* Instruction *
Reproduce the items below, changing every occurrence of "Twitter" to "X" and leaving everything else unchanged.

(Items in a dataset)
- - -

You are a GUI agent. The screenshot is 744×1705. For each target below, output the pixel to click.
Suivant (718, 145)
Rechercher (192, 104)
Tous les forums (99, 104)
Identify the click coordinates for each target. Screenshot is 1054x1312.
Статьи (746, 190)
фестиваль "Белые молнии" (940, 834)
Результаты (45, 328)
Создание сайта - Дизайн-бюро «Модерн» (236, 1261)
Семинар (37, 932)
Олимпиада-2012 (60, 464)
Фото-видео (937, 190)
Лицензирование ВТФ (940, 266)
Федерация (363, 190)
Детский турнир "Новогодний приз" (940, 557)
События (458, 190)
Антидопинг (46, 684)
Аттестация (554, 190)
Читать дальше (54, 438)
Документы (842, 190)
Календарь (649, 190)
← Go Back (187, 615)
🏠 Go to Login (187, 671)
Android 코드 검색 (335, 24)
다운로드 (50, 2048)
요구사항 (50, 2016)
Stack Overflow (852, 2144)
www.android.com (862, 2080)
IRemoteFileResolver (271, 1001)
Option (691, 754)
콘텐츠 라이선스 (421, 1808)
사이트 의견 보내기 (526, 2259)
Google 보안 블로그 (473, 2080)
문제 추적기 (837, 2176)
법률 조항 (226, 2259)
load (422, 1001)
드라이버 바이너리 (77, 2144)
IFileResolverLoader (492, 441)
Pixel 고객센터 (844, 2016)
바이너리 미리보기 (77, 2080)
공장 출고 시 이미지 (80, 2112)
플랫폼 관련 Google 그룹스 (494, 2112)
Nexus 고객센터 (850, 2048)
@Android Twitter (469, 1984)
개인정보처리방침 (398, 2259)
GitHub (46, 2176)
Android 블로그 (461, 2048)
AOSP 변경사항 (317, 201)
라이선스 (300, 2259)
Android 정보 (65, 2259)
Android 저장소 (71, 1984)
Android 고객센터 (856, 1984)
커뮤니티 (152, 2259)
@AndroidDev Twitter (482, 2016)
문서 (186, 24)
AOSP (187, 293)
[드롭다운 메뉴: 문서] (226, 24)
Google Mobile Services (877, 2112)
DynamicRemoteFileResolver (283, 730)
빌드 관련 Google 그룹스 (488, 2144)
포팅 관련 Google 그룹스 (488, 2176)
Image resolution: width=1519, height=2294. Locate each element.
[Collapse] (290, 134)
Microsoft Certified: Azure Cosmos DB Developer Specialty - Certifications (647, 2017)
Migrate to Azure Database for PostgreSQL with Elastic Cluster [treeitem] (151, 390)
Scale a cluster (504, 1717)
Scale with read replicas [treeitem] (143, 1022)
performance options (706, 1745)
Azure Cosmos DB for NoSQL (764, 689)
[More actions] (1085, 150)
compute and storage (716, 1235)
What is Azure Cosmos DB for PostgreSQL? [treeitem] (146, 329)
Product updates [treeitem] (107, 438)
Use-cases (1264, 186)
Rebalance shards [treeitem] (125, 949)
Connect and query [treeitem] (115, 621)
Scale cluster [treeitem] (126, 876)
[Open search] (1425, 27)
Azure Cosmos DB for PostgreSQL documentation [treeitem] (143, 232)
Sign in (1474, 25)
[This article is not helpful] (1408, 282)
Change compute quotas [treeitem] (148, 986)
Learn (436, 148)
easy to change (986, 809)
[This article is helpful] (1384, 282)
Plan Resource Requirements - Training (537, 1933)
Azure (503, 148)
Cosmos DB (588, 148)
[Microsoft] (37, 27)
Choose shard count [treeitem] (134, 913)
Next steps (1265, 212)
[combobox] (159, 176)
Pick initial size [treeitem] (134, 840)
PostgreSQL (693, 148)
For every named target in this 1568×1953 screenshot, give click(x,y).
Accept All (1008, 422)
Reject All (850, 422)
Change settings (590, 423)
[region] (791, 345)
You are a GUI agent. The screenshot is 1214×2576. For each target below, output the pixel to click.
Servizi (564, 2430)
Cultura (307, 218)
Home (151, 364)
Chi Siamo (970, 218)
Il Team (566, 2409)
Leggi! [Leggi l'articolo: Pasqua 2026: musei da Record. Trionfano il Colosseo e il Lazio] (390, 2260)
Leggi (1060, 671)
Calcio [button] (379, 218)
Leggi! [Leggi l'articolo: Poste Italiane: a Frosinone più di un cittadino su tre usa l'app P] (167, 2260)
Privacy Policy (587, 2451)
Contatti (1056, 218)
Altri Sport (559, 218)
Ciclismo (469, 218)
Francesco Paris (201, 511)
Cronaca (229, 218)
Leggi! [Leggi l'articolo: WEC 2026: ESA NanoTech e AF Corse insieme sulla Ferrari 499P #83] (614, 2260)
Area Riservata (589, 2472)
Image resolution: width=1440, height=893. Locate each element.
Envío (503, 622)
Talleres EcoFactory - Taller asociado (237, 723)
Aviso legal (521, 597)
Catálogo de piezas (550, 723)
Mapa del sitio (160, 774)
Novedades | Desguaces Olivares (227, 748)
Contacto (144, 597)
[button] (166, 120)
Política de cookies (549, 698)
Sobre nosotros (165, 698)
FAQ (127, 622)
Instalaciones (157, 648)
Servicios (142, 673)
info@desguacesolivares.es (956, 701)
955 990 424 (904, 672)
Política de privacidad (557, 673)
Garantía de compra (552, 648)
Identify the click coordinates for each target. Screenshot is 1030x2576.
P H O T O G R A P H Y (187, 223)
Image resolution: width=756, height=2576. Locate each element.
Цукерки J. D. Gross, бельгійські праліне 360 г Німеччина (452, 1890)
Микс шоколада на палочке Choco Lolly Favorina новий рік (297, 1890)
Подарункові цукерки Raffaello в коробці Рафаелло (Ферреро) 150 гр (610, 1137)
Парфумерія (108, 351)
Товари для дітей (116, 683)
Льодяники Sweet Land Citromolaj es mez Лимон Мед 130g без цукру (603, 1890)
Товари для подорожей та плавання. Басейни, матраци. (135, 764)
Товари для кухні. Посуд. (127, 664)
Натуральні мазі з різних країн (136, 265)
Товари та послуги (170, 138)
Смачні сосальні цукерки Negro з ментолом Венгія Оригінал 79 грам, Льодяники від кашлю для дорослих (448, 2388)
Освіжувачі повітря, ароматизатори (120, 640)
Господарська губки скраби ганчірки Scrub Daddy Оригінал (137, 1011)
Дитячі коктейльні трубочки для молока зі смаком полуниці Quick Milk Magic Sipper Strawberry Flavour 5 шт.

- - -

* Exercise output *
You are a GUI agent. The screenshot is 744×1705. For each target below, output the pixel to click.
Suivant (718, 145)
Rechercher (192, 104)
Tous les forums (99, 104)
Identify the click coordinates for each target. Screenshot is 1054x1312.
Статьи (746, 190)
фестиваль "Белые молнии" (940, 834)
Результаты (45, 328)
Создание сайта - Дизайн-бюро «Модерн» (236, 1261)
Семинар (37, 932)
Олимпиада-2012 (60, 464)
Фото-видео (937, 190)
Лицензирование ВТФ (940, 266)
Федерация (363, 190)
Детский турнир "Новогодний приз" (940, 557)
События (458, 190)
Антидопинг (46, 684)
Аттестация (554, 190)
Читать дальше (54, 438)
Документы (842, 190)
Календарь (649, 190)
← Go Back (187, 615)
🏠 Go to Login (187, 671)
Android 코드 검색 (335, 24)
다운로드 (50, 2048)
요구사항 (50, 2016)
Stack Overflow (852, 2144)
www.android.com (862, 2080)
IRemoteFileResolver (271, 1001)
Option (691, 754)
콘텐츠 라이선스 (421, 1808)
사이트 의견 보내기 (526, 2259)
Google 보안 블로그 (473, 2080)
문제 추적기 (837, 2176)
법률 조항 (226, 2259)
load (422, 1001)
드라이버 바이너리 (77, 2144)
IFileResolverLoader (492, 441)
Pixel 고객센터 (844, 2016)
바이너리 미리보기 (77, 2080)
공장 출고 시 이미지 (80, 2112)
플랫폼 관련 Google 그룹스 (494, 2112)
Nexus 고객센터 (850, 2048)
@Android X (469, 1984)
개인정보처리방침 (398, 2259)
GitHub (46, 2176)
Android 블로그 (461, 2048)
AOSP 변경사항 (317, 201)
라이선스 (300, 2259)
Android 정보 (65, 2259)
Android 저장소 (71, 1984)
Android 고객센터 (856, 1984)
커뮤니티 (152, 2259)
@AndroidDev X (482, 2016)
문서 (186, 24)
AOSP (187, 293)
[드롭다운 메뉴: 문서] (226, 24)
Google Mobile Services (877, 2112)
DynamicRemoteFileResolver (283, 730)
빌드 관련 Google 그룹스 (488, 2144)
포팅 관련 Google 그룹스 (488, 2176)
Image resolution: width=1519, height=2294. Locate each element.
[Collapse] (290, 134)
Microsoft Certified: Azure Cosmos DB Developer Specialty - Certifications (647, 2017)
Migrate to Azure Database for PostgreSQL with Elastic Cluster [treeitem] (151, 390)
Scale a cluster (504, 1717)
Scale with read replicas [treeitem] (143, 1022)
performance options (706, 1745)
Azure Cosmos DB for NoSQL (764, 689)
[More actions] (1085, 150)
compute and storage (716, 1235)
What is Azure Cosmos DB for PostgreSQL? [treeitem] (146, 329)
Product updates [treeitem] (107, 438)
Use-cases (1264, 186)
Rebalance shards [treeitem] (125, 949)
Connect and query [treeitem] (115, 621)
Scale cluster [treeitem] (126, 876)
[Open search] (1425, 27)
Azure Cosmos DB for PostgreSQL documentation [treeitem] (143, 232)
Sign in (1474, 25)
[This article is not helpful] (1408, 282)
Change compute quotas [treeitem] (148, 986)
Learn (436, 148)
easy to change (986, 809)
[This article is helpful] (1384, 282)
Plan Resource Requirements - Training (537, 1933)
Azure (503, 148)
Cosmos DB (588, 148)
[Microsoft] (37, 27)
Choose shard count [treeitem] (134, 913)
Next steps (1265, 212)
[combobox] (159, 176)
Pick initial size [treeitem] (134, 840)
PostgreSQL (693, 148)
For every named target in this 1568×1953 screenshot, give click(x,y).
Accept All (1008, 422)
Reject All (850, 422)
Change settings (590, 423)
[region] (791, 345)
You are a GUI agent. The screenshot is 1214×2576. For each target below, output the pixel to click.
Servizi (564, 2430)
Cultura (307, 218)
Home (151, 364)
Chi Siamo (970, 218)
Il Team (566, 2409)
Leggi! [Leggi l'articolo: Pasqua 2026: musei da Record. Trionfano il Colosseo e il Lazio] (390, 2260)
Leggi (1060, 671)
Calcio [button] (379, 218)
Leggi! [Leggi l'articolo: Poste Italiane: a Frosinone più di un cittadino su tre usa l'app P] (167, 2260)
Privacy Policy (587, 2451)
Contatti (1056, 218)
Altri Sport (559, 218)
Ciclismo (469, 218)
Francesco Paris (201, 511)
Cronaca (229, 218)
Leggi! [Leggi l'articolo: WEC 2026: ESA NanoTech e AF Corse insieme sulla Ferrari 499P #83] (614, 2260)
Area Riservata (589, 2472)
Image resolution: width=1440, height=893. Locate each element.
Envío (503, 622)
Talleres EcoFactory - Taller asociado (237, 723)
Aviso legal (521, 597)
Catálogo de piezas (550, 723)
Mapa del sitio (160, 774)
Novedades | Desguaces Olivares (227, 748)
Contacto (144, 597)
[button] (166, 120)
Política de cookies (549, 698)
Sobre nosotros (165, 698)
FAQ (127, 622)
Instalaciones (157, 648)
Servicios (142, 673)
info@desguacesolivares.es (956, 701)
955 990 424 (904, 672)
Política de privacidad (557, 673)
Garantía de compra (552, 648)
Identify the click coordinates for each target. Screenshot is 1030x2576.
P H O T O G R A P H Y (187, 223)
Image resolution: width=756, height=2576. Locate each element.
Цукерки J. D. Gross, бельгійські праліне 360 г Німеччина (452, 1890)
Микс шоколада на палочке Choco Lolly Favorina новий рік (297, 1890)
Подарункові цукерки Raffaello в коробці Рафаелло (Ферреро) 150 гр (610, 1137)
Парфумерія (108, 351)
Товари для дітей (116, 683)
Льодяники Sweet Land Citromolaj es mez Лимон Мед 130g без цукру (603, 1890)
Товари для подорожей та плавання. Басейни, матраци. (135, 764)
Товари для кухні. Посуд. (127, 664)
Натуральні мазі з різних країн (136, 265)
Товари та послуги (170, 138)
Смачні сосальні цукерки Negro з ментолом Венгія Оригінал 79 грам, Льодяники від кашлю для дорослих (448, 2388)
Освіжувачі повітря, ароматизатори (120, 640)
Господарська губки скраби ганчірки Scrub Daddy Оригінал (137, 1011)
Дитячі коктейльні трубочки для молока зі смаком полуниці Quick Milk Magic Sipper Strawberry Flavour 5 шт.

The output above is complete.